◆ Provided material:
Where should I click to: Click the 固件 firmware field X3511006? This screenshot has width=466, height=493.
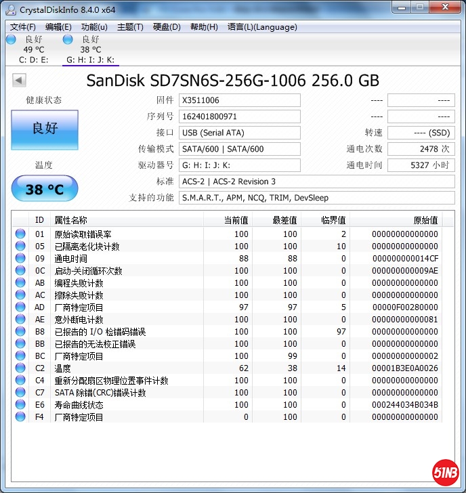[x=239, y=100]
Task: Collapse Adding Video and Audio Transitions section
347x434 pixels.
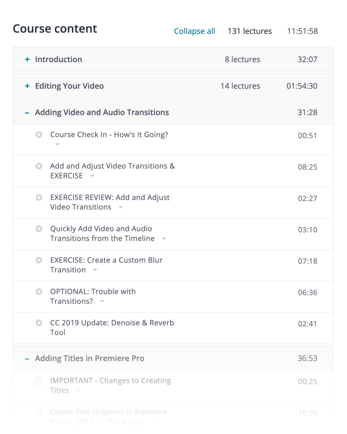Action: 27,113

◆ Directions: If an entry holds a picture, leave the picture out and repeat the rest exactly.

◆ Problem solution:
Where should I click to: Click the 固件 firmware field X3511006? This screenshot has width=466, height=493.
[x=239, y=100]
Task: Collapse Adding Video and Audio Transitions section
347x434 pixels.
Action: 27,113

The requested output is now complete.